:: PROVIDED TEXT ::
Not unlike Hansel in 2001, gravel biking is so hot right now. The combination of road biking’s high velocity and mountain biking’s rocky thrills is tough to beat. But with bike prices as high as five figures, it can also be tough to afford.

Thankfully, a couple of bike brands have taken it upon themselves to offer capable, reliable gravel bikes at a more accessible price point of $2,000: Priority Bicycles, with the Apollo, and State Bicycle Co., with the 4130 All-Road XPLR AXS.

These two bikes are fascinating to compare, because while they are priced quite similarly, their most noteworthy features are quite different. The Apollo’s highlight is an 11-speed internally geared hub powered by a strong, silent Gates carbon belt drive — something you won’t find on any other $2,000 gravel bike. The 4130’s big selling point, on the other hand, is SRAM’s precision-tuned Rival XPLR AXS electronic drivetrain — something else you won’t find on any other $2,000 gravel bike.

The two writers of this piece have spent countless hours testing the two bikes — Steve on the Apollo and Will on the 4130 — setting the stage for an epic mudslinging debate. Or, at the very least, a grown-up discussion of each bike’s pros and cons.

The Contenders for the Best $2,000 Gravel Bike

Priority Apollo Gravel

prioritybicycles.com

$1,999.00

  • Incredibly smooth, internally geared belt drive
  • Super low maintenance
  • Could use one or two more easy gears
  • It’s Priority’s only gravel option

Since its inception in 2012, New York City-based Priority has sworn by Gates Carbon Drive belts, a high-end, low-maintenance alternative to traditional bike chains that power every single one of the brand’s models. The Apollo is no different. Introduced a couple years ago, the bike also boasts an ultralight aluminum frame, 11-speed internal hub, 409 percent gear range, integrated shifting via levers on the right handlebar and beefy, tubeless-ready 700c X 40mm WTB/Goodyear tires.

The latest edition, launched earlier this year, boasts some notable tweaks: a tapered full-carbon fork that dampens vibration and cuts weight (the whole rig weighs about 24 pounds), upgraded hydraulic disc brakes packed with responsive stopping power and a couple of additional braze-ons on the top tube. The latter complement mounting positions on the down tube and top tube — plus front and rear rack mounts — enabling you to carry extra cargo, whether you are running errands around town or going bikepacking.

State 4130 All-Road XPLR AXS

statebicycle.com

$1,999.99

  • Extremely affordable for what you get
  • Has a full SRAM drivetrain
  • Can be complicated maintenance-wise
  • Add-ons can quickly jack up the price

State Bicycle is working to make bikes accessible to everyone. The Arizona brand got started in 2009, making straightforward, high-quality single-speed and fixed-gear bikes, many of which come in well under $500. It has since expanded its lineup, making some of the most affordable cyclocross and gravel bikes you can buy.

:: EXERCISE ::
Pick up the gravel bike comparison after its last sentence and write the next part.

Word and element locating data
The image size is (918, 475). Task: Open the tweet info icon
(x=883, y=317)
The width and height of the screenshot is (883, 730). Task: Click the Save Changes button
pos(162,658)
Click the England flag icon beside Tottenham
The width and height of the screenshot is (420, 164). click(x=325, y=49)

:: RESPONSE TO THIS EXERCISE ::
State has taken its affordability mentality to the next level by upgrading its popular 4130 All-Road drop-bar adventure bike with SRAM’s stellar Rival XPLR AXS electronic drivetrain, something that is unheard of on a bike under $2,000.

You may think the brand would have to cut corners to keep costs down, but the 4130 All-Road is the real deal, from top to bottom. The bike’s foundation is a 4130 Chromoly steel frame and fork fitted with thru-axle dropouts, and from there you get hydraulic brakes, your choice of 700c or 650b wheels and plenty of cargo mounts for all of your adventures.

How to Choose Which Gravel Bike Is Right for You

As we alluded to above, you can spend an awful lot on a gravel bike. But especially if you are just getting into the sport, you don’t need to. There are some key features to look for if you want to increase your odds of positive, safe off-road adventures: In our experience testing a number of gravel bikes, we’ve identified three major traits to prioritize.

overhead front view of a priority apollo bike parked on a gravel trail

Steve Mazzucchi

First off, wide tires are key. The general consensus is a minimum width of 32mm (some races and trails actually require it), and any serious gravel bike will have clearance for that and often a good deal more. The wider you go, the gnarlier terrain you will be able to handle (we’ve ridden full-on mountain bike single-track with the Evil Chamois Hagar, which boasts borderline bonkers 50mm tires, stock), but what you gain in security, you lose in velocity. We’ve found that somewhere around 40mm offers a nice balance of stability and speed.

A second key consideration is a generous gear range. Gravel trails reside, quite literally, off the beaten path, which often translates to a considerable variance in elevation. And while being underbiked on a road climb is a solvable problem — standing up on the pedals, even a single-speed can surmount a hill — mountain and gravel bikers don’t always have the option to stand up, because doing so surrenders the grip of your back tire and can leave you spinning your wheels in the dirt. Most good gravel bikes these days offer a 1x drivetrain for easy shifting and at least 10 gears — including a big “granny” gear — to make summiting even super-steep hills realistic.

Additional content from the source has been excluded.